**ACTIVITY**:
Copy the listing out exactly as shown.

**EXCERPTED RECORDS**:
↓
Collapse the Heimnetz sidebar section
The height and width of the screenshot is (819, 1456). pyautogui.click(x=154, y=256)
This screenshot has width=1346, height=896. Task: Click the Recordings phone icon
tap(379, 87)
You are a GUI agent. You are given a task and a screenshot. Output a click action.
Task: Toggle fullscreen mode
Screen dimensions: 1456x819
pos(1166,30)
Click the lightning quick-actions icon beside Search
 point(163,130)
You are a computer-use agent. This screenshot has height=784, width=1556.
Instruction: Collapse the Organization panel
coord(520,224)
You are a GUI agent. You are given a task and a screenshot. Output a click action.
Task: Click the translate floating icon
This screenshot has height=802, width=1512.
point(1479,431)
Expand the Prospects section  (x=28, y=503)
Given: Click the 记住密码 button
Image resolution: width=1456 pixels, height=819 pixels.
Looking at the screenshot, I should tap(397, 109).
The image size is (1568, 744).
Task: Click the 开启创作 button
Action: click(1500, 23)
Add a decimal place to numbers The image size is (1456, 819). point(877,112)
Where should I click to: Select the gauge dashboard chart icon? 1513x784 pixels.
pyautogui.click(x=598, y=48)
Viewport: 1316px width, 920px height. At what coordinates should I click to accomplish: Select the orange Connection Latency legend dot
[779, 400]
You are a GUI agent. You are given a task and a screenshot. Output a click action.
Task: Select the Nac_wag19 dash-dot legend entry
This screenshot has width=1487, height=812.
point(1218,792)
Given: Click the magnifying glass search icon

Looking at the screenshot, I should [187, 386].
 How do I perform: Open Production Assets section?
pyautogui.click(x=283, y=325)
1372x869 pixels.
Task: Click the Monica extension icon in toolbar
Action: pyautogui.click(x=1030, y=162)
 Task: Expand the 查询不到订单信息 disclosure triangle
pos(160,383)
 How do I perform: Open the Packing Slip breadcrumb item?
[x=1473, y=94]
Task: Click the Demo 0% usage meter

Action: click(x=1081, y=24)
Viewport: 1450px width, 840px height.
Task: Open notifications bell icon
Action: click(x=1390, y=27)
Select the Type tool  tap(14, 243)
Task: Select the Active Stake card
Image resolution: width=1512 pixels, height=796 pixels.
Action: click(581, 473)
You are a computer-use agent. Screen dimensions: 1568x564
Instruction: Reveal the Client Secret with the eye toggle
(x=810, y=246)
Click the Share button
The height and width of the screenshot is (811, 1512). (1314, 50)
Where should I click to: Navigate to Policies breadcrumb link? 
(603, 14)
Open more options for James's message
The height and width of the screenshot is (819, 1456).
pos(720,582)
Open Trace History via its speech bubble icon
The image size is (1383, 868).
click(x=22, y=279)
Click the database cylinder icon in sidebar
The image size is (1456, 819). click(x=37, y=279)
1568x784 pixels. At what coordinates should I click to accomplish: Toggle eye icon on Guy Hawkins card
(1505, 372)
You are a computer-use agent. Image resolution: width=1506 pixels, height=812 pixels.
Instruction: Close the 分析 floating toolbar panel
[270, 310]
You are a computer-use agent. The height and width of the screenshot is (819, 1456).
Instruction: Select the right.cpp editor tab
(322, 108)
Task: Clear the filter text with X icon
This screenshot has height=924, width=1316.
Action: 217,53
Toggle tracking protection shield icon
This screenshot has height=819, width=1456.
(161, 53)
↑
**RESPONSE**:
Collapse the Heimnetz sidebar section
The height and width of the screenshot is (819, 1456). pyautogui.click(x=154, y=256)
This screenshot has width=1346, height=896. Task: Click the Recordings phone icon
tap(379, 87)
You are a GUI agent. You are given a task and a screenshot. Output a click action.
Task: Toggle fullscreen mode
Screen dimensions: 1456x819
pos(1166,30)
Click the lightning quick-actions icon beside Search
 point(163,130)
You are a computer-use agent. This screenshot has height=784, width=1556.
Instruction: Collapse the Organization panel
coord(520,224)
You are a GUI agent. You are given a task and a screenshot. Output a click action.
Task: Click the translate floating icon
This screenshot has height=802, width=1512.
point(1479,431)
Expand the Prospects section  (x=28, y=503)
Given: Click the 记住密码 button
Image resolution: width=1456 pixels, height=819 pixels.
Looking at the screenshot, I should tap(397, 109).
The image size is (1568, 744).
Task: Click the 开启创作 button
Action: click(1500, 23)
Add a decimal place to numbers The image size is (1456, 819). point(877,112)
Where should I click to: Select the gauge dashboard chart icon? 1513x784 pixels.
pyautogui.click(x=598, y=48)
Viewport: 1316px width, 920px height. At what coordinates should I click to accomplish: Select the orange Connection Latency legend dot
[779, 400]
You are a GUI agent. You are given a task and a screenshot. Output a click action.
Task: Select the Nac_wag19 dash-dot legend entry
This screenshot has width=1487, height=812.
point(1218,792)
Given: Click the magnifying glass search icon

Looking at the screenshot, I should [187, 386].
 How do I perform: Open Production Assets section?
pyautogui.click(x=283, y=325)
1372x869 pixels.
Task: Click the Monica extension icon in toolbar
Action: pyautogui.click(x=1030, y=162)
 Task: Expand the 查询不到订单信息 disclosure triangle
pos(160,383)
 How do I perform: Open the Packing Slip breadcrumb item?
[x=1473, y=94]
Task: Click the Demo 0% usage meter

Action: click(x=1081, y=24)
Viewport: 1450px width, 840px height.
Task: Open notifications bell icon
Action: click(x=1390, y=27)
Select the Type tool  tap(14, 243)
Task: Select the Active Stake card
Image resolution: width=1512 pixels, height=796 pixels.
Action: click(581, 473)
You are a computer-use agent. Screen dimensions: 1568x564
Instruction: Reveal the Client Secret with the eye toggle
(x=810, y=246)
Click the Share button
The height and width of the screenshot is (811, 1512). (1314, 50)
Where should I click to: Navigate to Policies breadcrumb link? 
(603, 14)
Open more options for James's message
The height and width of the screenshot is (819, 1456).
pos(720,582)
Open Trace History via its speech bubble icon
The image size is (1383, 868).
click(x=22, y=279)
Click the database cylinder icon in sidebar
The image size is (1456, 819). click(x=37, y=279)
1568x784 pixels. At what coordinates should I click to accomplish: Toggle eye icon on Guy Hawkins card
(1505, 372)
You are a computer-use agent. Image resolution: width=1506 pixels, height=812 pixels.
Instruction: Close the 分析 floating toolbar panel
[270, 310]
You are a computer-use agent. The height and width of the screenshot is (819, 1456).
Instruction: Select the right.cpp editor tab
(322, 108)
Task: Clear the filter text with X icon
This screenshot has height=924, width=1316.
Action: 217,53
Toggle tracking protection shield icon
This screenshot has height=819, width=1456.
(161, 53)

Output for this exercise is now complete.